As the stock market climbs a wall of worry related to the coronavirus, and nearly $14 trillion worth of negative (ie. below 0%) global debt continues to slosh around, yield-hungry investors are looking state-side – where the yield on the benchmark 30-year Treasury bond has fallen to an all-time low (<1.9%) but is still positive!
That, and the fear of a US stock market correction, has US bond funds hitting record inflows of capital not seen since 2001.
According to an article in Seeking Alpha, bond funds including those linked to US Treasuries, could attract roughly $1 trillion in assets by the end of 2020.
Contributor Josh Ortner writes, Record inflows continue for treasuries as investors perceive them as one of the safest places to invest.
If you are a global investor looking to de-risk your fund or add a security with somewhat negative correlation to equities, you turn to U.S. Treasuries.
The U.S. Treasury sold $19 billion of long-term bonds with a record low yield of 2.061% [last] Thursday. Global investors and domestic investors are buying bonds, and I don’t see many reasons for these investors to stop… Why would anybody purchase a bond with a negative yield when you can purchase U.S. treasuries still yielding 2%? This simple question is fueling more assets the way of TLT. [the iShares Barclays 20+ Year Treasury Bond ETF]
We are seeing something very interesting happening in the flight to safe havens, owing to fear and panic of the Covid-19 pandemic worsening.
On the one hand we see major demand for the US dollar and Treasuries, which despite being at record low yields of around 2%, are still offering a better return than the majority of sovereign bond yields which are negative.
We know a lot of investors are buying bonds because yields fall as bond prices rise.

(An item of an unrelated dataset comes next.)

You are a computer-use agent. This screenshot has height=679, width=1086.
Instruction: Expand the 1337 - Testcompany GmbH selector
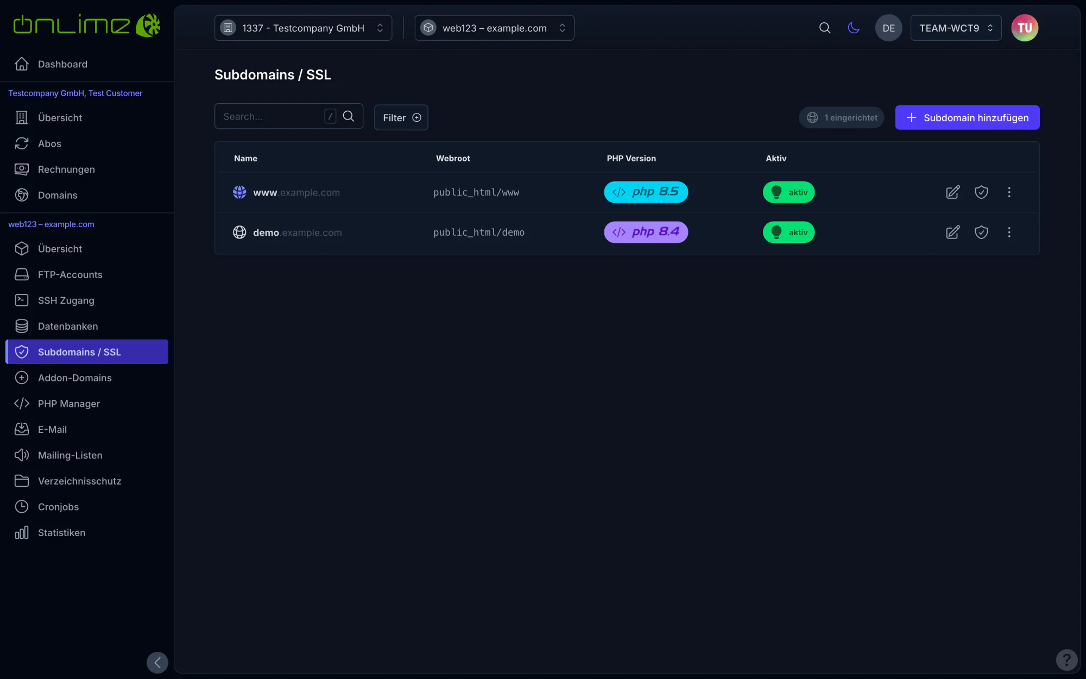pos(303,28)
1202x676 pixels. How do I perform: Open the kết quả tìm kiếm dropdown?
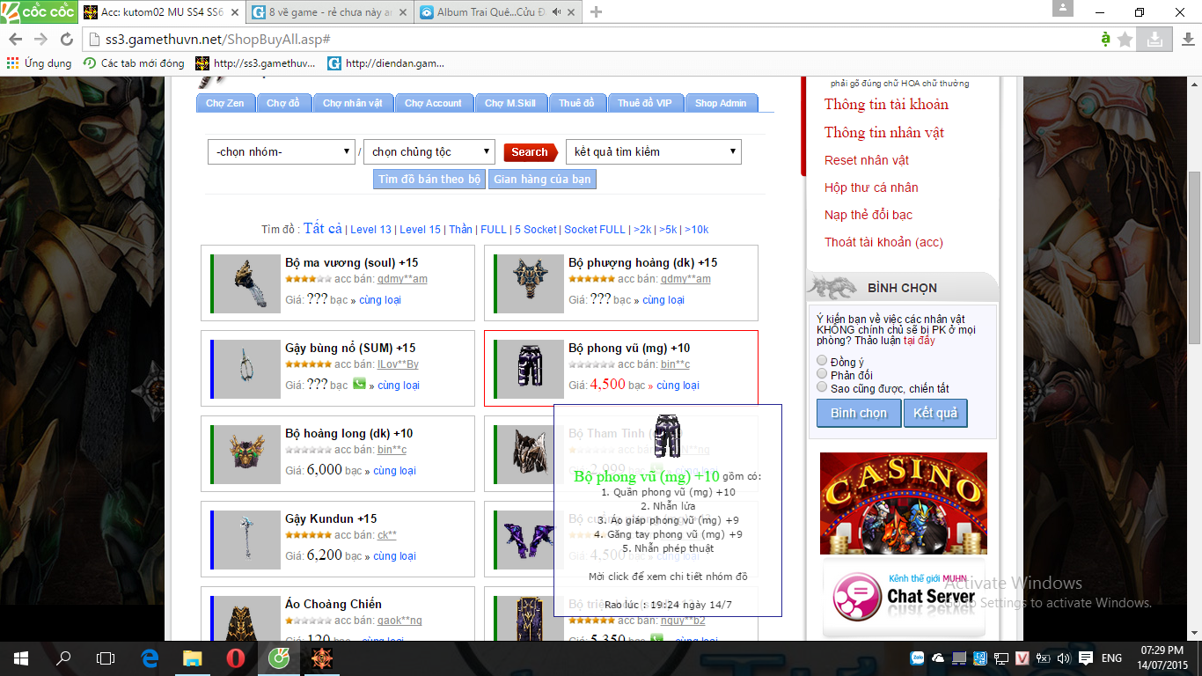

And we know Treasury demand is rising because to buy Treasuries you need dollars, and the US dollar remains very strong.
On the other hand, precious metals are seeing healthy safe-haven demand, for all the reasons people like holding gold – it’s a hedge against inflation, a long-term store of value, it functions as a currency when fiat currencies fail.
Recent gold buyers may also be motivated to buy bullion instead of T-bills because they refuse to swallow the narrative of the US economy doing well. As we pointed out in a recent article, this is “fake news”
The question is, which will win amongst the safe havens, bonds or precious metals? At AOTH we’re betting on gold and silver. While the coronavirus hasn’t yet impacted the US economy, the way things are going it will only be a matter of time before it does. A worsening US economy will turn investors away from bonds and Treasuries. The dollar will fall and commodities will rise, including gold and silver, pushed higher by investment demand for ETFs and physical metal.
Which is the better buy, gold or silver? The gold-silver ratio is currently at 88 and rising as both silver and gold keep climbing on virus fears. However the ratio is far higher than its historical average of 50-60:1, meaning either gold must fall or silver must rise. If I was a betting man, I’d put my money on a 2020 run on silver.